**Materials provided:**
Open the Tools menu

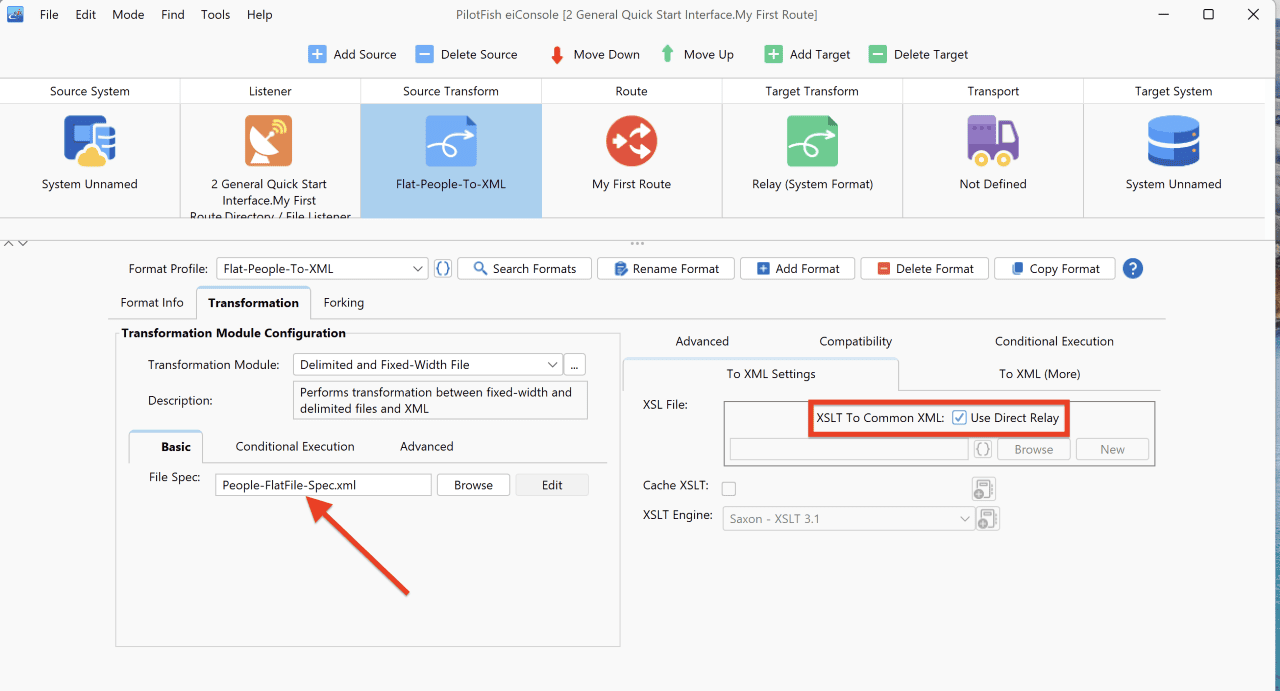coord(215,15)
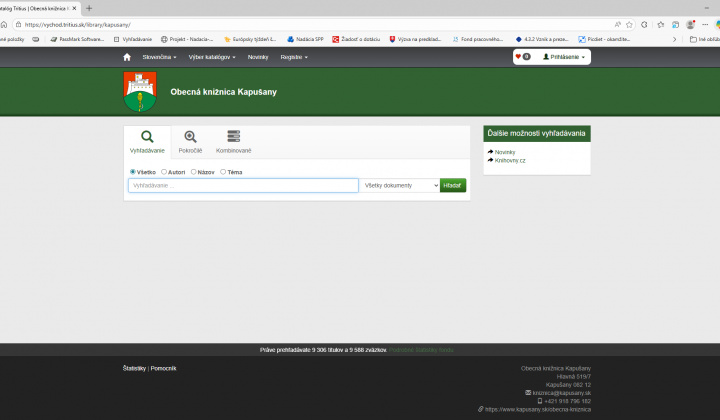Viewport: 720px width, 420px height.
Task: Select the Vyhľadávanie magnifier tab
Action: click(147, 142)
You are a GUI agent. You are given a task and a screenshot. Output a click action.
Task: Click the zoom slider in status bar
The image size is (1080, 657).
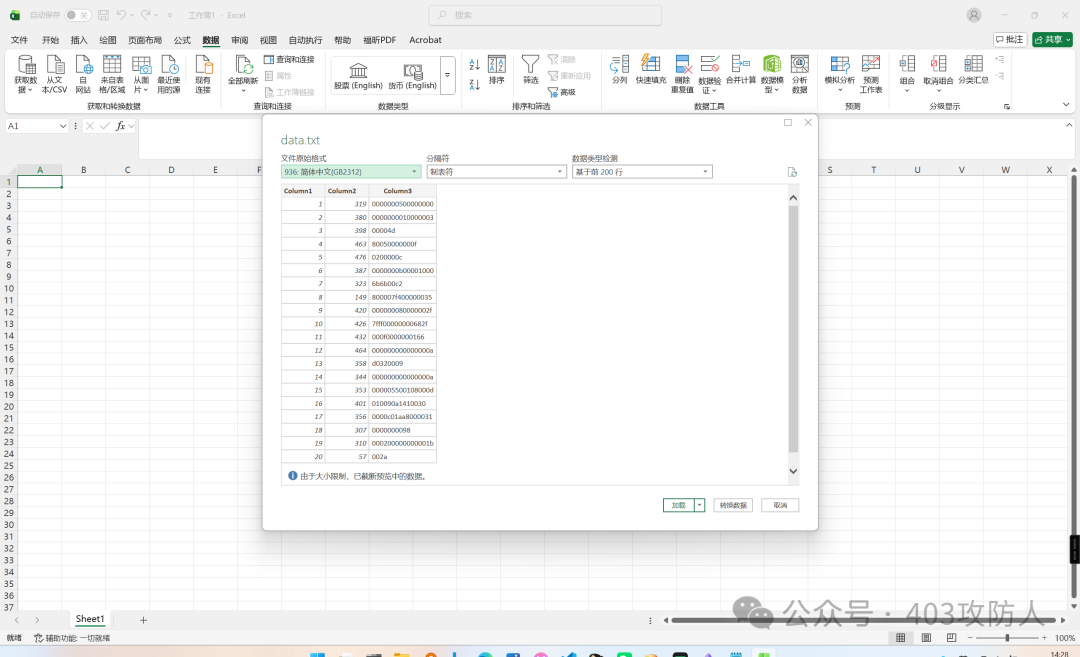(1006, 638)
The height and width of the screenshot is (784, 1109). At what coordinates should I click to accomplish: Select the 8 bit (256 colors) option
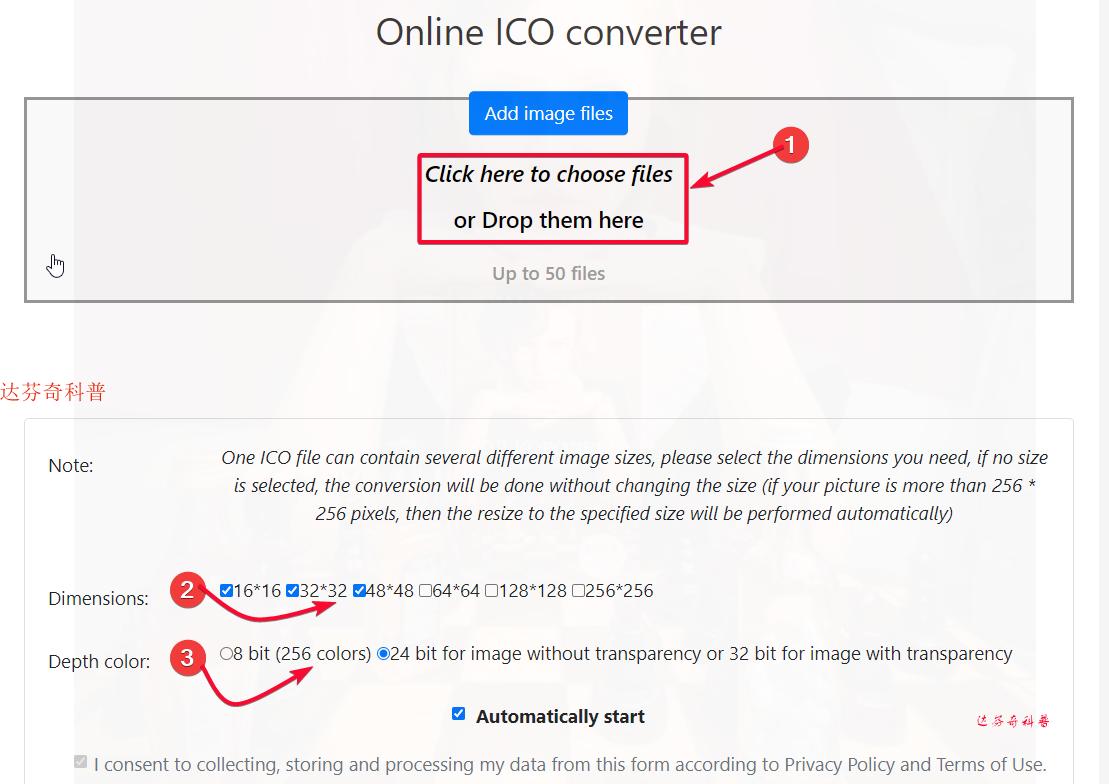(x=227, y=656)
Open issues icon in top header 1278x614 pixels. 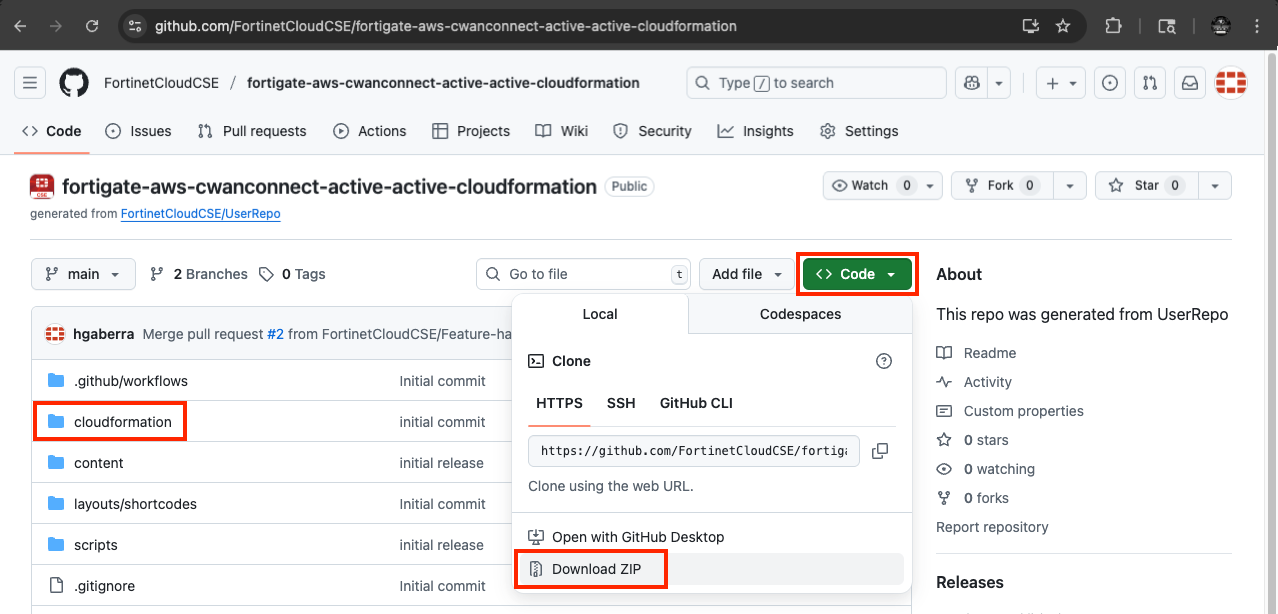(1109, 83)
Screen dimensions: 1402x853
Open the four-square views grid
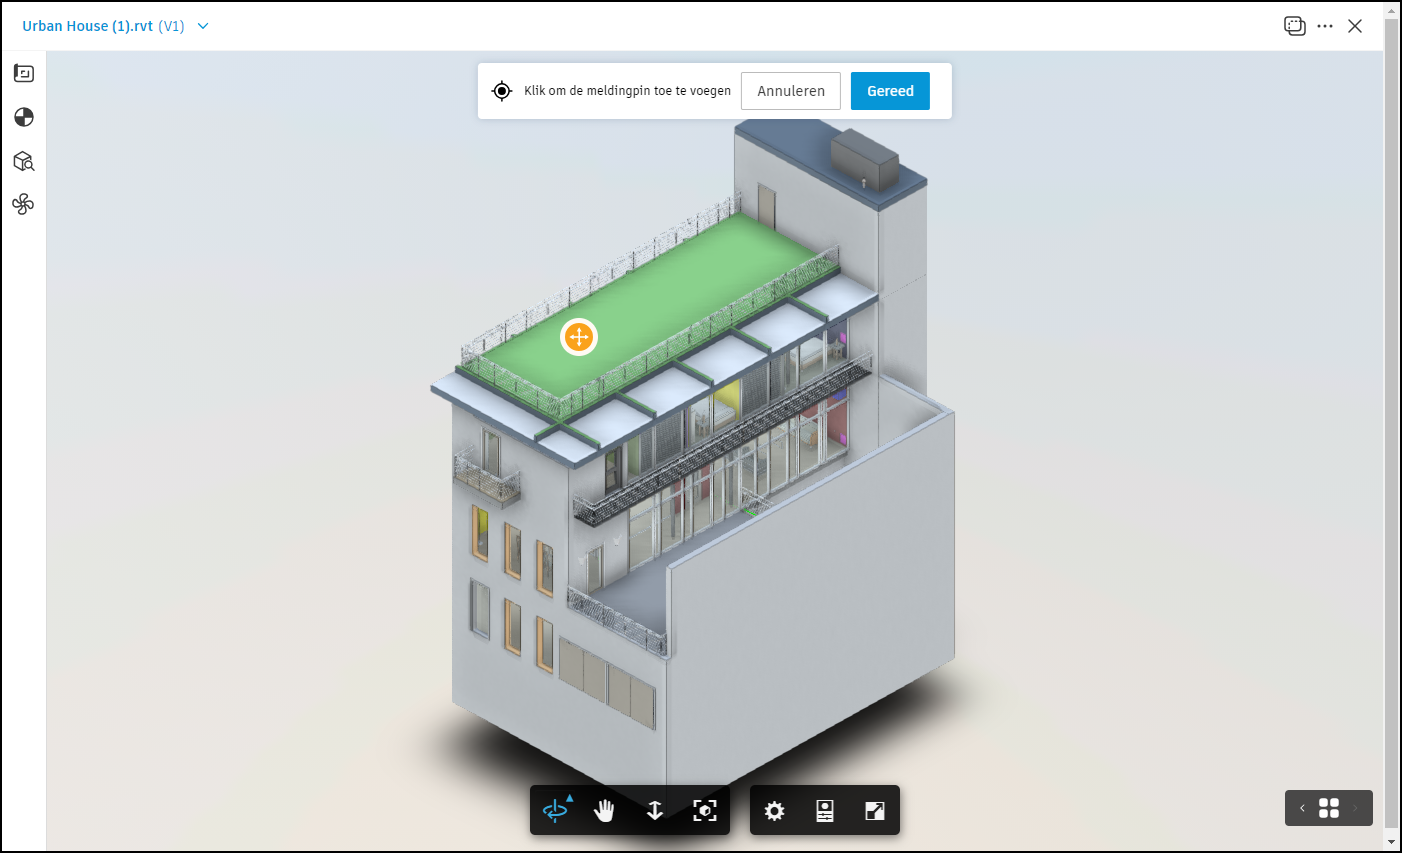pos(1329,808)
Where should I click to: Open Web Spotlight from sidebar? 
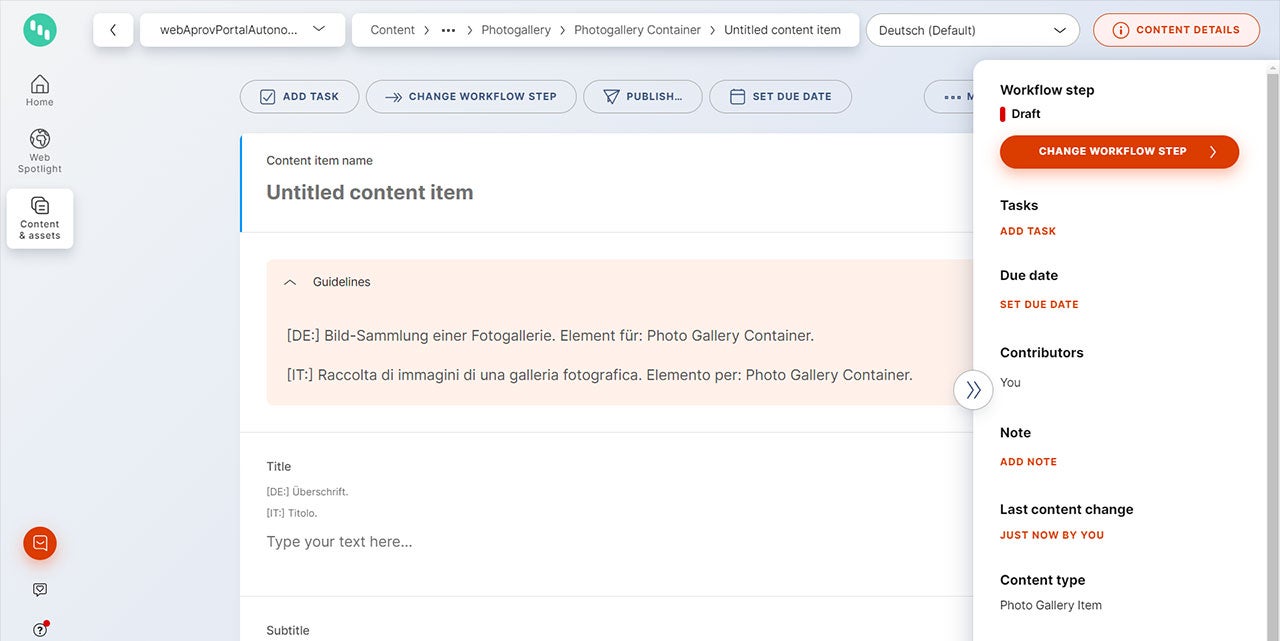[x=40, y=151]
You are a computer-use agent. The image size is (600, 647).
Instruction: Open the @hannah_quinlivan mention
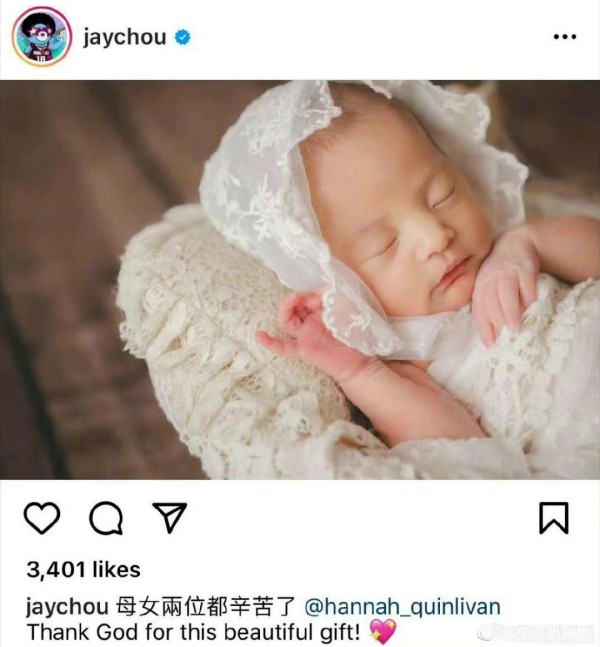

**Task to carry out:**
Please copy out each line in the entries that mentions the string "agent".

**Response area:**
You are a GUI agent. You are given a task and a screenshot. Output a click action.
You are a computer-use agent. The image size is (600, 647).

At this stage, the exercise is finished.